* DATA FOR THE TASK *
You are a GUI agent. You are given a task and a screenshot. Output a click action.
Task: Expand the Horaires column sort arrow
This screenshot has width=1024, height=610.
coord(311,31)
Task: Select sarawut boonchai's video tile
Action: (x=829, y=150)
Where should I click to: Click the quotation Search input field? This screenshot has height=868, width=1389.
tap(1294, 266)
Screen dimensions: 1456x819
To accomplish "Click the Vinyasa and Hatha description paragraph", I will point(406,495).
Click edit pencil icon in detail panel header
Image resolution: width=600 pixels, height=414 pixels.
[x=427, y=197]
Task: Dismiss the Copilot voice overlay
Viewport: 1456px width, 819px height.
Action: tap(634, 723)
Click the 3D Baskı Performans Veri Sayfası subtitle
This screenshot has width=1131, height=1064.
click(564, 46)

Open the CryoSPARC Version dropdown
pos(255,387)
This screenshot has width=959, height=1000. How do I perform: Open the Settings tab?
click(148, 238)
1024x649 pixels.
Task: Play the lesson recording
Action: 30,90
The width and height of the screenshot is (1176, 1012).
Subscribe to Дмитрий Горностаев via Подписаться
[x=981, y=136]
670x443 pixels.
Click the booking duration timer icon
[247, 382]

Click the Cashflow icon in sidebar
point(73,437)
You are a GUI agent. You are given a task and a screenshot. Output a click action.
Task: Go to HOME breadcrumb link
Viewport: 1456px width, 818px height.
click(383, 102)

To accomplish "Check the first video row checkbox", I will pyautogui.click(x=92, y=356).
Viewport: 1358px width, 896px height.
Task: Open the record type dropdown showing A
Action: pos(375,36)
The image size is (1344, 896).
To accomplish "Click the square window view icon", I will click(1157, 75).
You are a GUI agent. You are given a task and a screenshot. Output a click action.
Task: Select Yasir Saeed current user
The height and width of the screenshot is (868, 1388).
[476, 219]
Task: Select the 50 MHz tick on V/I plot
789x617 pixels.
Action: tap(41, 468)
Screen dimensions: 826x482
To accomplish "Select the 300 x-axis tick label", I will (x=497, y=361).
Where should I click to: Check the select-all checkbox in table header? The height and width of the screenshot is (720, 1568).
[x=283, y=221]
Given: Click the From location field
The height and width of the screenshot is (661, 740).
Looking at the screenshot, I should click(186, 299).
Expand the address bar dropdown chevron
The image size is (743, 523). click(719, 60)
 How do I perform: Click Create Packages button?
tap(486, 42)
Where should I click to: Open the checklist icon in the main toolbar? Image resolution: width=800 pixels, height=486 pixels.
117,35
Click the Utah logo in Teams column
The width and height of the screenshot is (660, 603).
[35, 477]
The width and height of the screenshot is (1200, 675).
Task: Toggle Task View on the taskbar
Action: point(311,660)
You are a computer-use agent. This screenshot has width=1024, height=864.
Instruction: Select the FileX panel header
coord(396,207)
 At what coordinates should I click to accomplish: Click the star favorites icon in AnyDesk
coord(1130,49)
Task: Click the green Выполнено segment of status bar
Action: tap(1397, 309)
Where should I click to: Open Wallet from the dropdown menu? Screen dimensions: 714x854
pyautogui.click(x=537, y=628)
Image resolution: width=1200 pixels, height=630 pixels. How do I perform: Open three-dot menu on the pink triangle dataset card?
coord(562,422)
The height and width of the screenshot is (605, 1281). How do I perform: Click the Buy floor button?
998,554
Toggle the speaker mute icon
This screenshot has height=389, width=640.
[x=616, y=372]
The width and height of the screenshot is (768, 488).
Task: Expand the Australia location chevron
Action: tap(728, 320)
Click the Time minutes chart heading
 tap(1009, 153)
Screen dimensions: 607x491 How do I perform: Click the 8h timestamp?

* EXERCISE *
Each record must be repeated exactly as it appears above.

* SOLUTION TO THIS PROBLEM *
You are a GUI agent. You are given a task and a screenshot. Output a click action.
Task: Expand the Horaires column sort arrow
This screenshot has width=1024, height=610.
coord(311,31)
Task: Select sarawut boonchai's video tile
Action: (x=829, y=150)
Where should I click to: Click the quotation Search input field? This screenshot has height=868, width=1389.
tap(1294, 266)
Screen dimensions: 1456x819
To accomplish "Click the Vinyasa and Hatha description paragraph", I will point(406,495).
Click edit pencil icon in detail panel header
Image resolution: width=600 pixels, height=414 pixels.
[x=427, y=197]
Task: Dismiss the Copilot voice overlay
Viewport: 1456px width, 819px height.
Action: tap(634, 723)
Click the 3D Baskı Performans Veri Sayfası subtitle
This screenshot has width=1131, height=1064.
click(564, 46)

Open the CryoSPARC Version dropdown
pos(255,387)
This screenshot has width=959, height=1000. How do I perform: Open the Settings tab?
click(148, 238)
1024x649 pixels.
Task: Play the lesson recording
Action: 30,90
The width and height of the screenshot is (1176, 1012).
Subscribe to Дмитрий Горностаев via Подписаться
[x=981, y=136]
670x443 pixels.
Click the booking duration timer icon
[247, 382]

Click the Cashflow icon in sidebar
point(73,437)
You are a GUI agent. You are given a task and a screenshot. Output a click action.
Task: Go to HOME breadcrumb link
Viewport: 1456px width, 818px height.
click(383, 102)

To accomplish "Check the first video row checkbox", I will pyautogui.click(x=92, y=356).
Viewport: 1358px width, 896px height.
Task: Open the record type dropdown showing A
Action: pos(375,36)
The image size is (1344, 896).
To accomplish "Click the square window view icon", I will click(1157, 75).
You are a GUI agent. You are given a task and a screenshot. Output a click action.
Task: Select Yasir Saeed current user
The height and width of the screenshot is (868, 1388).
[476, 219]
Task: Select the 50 MHz tick on V/I plot
789x617 pixels.
Action: tap(41, 468)
Screen dimensions: 826x482
To accomplish "Select the 300 x-axis tick label", I will (x=497, y=361).
Where should I click to: Check the select-all checkbox in table header? The height and width of the screenshot is (720, 1568).
[x=283, y=221]
Given: Click the From location field
The height and width of the screenshot is (661, 740).
Looking at the screenshot, I should click(186, 299).
Expand the address bar dropdown chevron
The image size is (743, 523). click(719, 60)
 How do I perform: Click Create Packages button?
tap(486, 42)
Where should I click to: Open the checklist icon in the main toolbar? Image resolution: width=800 pixels, height=486 pixels.
117,35
Click the Utah logo in Teams column
The width and height of the screenshot is (660, 603).
[35, 477]
The width and height of the screenshot is (1200, 675).
Task: Toggle Task View on the taskbar
Action: point(311,660)
You are a computer-use agent. This screenshot has width=1024, height=864.
Instruction: Select the FileX panel header
coord(396,207)
 At what coordinates should I click to accomplish: Click the star favorites icon in AnyDesk
coord(1130,49)
Task: Click the green Выполнено segment of status bar
Action: tap(1397, 309)
Where should I click to: Open Wallet from the dropdown menu? Screen dimensions: 714x854
pyautogui.click(x=537, y=628)
Image resolution: width=1200 pixels, height=630 pixels. How do I perform: Open three-dot menu on the pink triangle dataset card?
coord(562,422)
The height and width of the screenshot is (605, 1281). How do I perform: Click the Buy floor button?
998,554
Toggle the speaker mute icon
This screenshot has height=389, width=640.
[x=616, y=372]
The width and height of the screenshot is (768, 488).
Task: Expand the Australia location chevron
Action: tap(728, 320)
Click the Time minutes chart heading
 tap(1009, 153)
Screen dimensions: 607x491 How do I perform: Click the 8h timestamp?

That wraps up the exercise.